» Problem details: How many lines in the records below contain the string "dropdown"? Reply with the number alone.

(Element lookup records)
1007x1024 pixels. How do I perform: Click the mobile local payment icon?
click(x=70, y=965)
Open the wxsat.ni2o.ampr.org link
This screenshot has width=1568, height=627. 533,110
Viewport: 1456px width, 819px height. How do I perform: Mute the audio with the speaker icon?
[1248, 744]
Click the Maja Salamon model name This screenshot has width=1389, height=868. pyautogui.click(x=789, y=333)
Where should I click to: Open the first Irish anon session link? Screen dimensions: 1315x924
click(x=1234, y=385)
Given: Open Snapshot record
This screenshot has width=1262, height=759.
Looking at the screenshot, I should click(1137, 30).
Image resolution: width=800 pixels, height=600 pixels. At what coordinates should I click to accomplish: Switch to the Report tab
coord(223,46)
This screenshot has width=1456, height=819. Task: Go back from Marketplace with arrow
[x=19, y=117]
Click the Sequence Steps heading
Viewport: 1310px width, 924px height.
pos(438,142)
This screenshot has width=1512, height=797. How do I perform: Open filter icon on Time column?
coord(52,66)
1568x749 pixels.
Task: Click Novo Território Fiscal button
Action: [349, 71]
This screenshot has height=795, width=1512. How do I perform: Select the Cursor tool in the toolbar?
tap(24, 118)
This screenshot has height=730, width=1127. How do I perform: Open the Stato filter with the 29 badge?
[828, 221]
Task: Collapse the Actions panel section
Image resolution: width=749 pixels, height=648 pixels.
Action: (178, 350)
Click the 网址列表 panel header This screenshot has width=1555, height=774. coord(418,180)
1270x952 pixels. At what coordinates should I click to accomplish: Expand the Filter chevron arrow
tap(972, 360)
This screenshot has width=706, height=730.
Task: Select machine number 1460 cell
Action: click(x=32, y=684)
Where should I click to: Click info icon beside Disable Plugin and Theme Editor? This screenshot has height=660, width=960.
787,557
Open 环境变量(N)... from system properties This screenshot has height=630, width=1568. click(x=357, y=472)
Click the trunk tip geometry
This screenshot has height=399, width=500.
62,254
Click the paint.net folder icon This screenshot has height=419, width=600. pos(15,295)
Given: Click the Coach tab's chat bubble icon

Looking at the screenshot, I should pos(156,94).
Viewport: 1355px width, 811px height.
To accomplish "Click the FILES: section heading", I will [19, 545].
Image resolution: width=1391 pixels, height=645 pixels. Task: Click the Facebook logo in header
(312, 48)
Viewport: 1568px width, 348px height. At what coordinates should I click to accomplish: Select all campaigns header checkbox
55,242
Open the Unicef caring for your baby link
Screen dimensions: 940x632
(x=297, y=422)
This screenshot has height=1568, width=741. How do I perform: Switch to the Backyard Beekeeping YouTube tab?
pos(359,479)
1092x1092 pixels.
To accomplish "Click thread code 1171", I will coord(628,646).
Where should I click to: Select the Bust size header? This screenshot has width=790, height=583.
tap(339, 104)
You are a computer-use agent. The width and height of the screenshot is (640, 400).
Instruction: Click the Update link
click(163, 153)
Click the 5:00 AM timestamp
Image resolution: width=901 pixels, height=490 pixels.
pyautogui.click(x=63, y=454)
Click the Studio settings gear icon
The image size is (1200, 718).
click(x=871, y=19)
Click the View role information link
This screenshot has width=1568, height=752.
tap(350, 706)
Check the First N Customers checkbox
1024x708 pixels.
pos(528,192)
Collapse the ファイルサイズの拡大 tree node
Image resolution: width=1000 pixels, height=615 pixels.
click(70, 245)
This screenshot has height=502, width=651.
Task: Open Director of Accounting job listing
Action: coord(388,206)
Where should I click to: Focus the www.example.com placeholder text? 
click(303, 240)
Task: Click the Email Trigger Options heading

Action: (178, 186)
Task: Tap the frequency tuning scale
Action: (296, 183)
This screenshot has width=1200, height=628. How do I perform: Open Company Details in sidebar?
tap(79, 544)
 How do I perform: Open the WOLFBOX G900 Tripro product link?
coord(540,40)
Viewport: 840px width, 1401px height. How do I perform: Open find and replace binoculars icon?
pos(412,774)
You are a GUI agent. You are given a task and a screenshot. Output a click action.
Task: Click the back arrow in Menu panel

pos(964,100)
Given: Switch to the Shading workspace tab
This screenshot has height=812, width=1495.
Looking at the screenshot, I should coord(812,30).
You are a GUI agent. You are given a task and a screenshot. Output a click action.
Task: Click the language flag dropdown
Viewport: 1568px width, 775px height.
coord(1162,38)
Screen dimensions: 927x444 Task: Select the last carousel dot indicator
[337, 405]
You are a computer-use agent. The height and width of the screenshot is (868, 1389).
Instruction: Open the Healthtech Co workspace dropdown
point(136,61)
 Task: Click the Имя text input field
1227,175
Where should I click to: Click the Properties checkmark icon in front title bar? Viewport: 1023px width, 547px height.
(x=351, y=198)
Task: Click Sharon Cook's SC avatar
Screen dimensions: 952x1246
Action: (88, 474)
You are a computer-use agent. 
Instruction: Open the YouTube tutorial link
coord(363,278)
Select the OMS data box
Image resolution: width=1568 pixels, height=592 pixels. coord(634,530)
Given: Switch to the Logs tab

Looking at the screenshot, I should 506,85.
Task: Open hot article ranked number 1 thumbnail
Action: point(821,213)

» Answer for this exercise: 2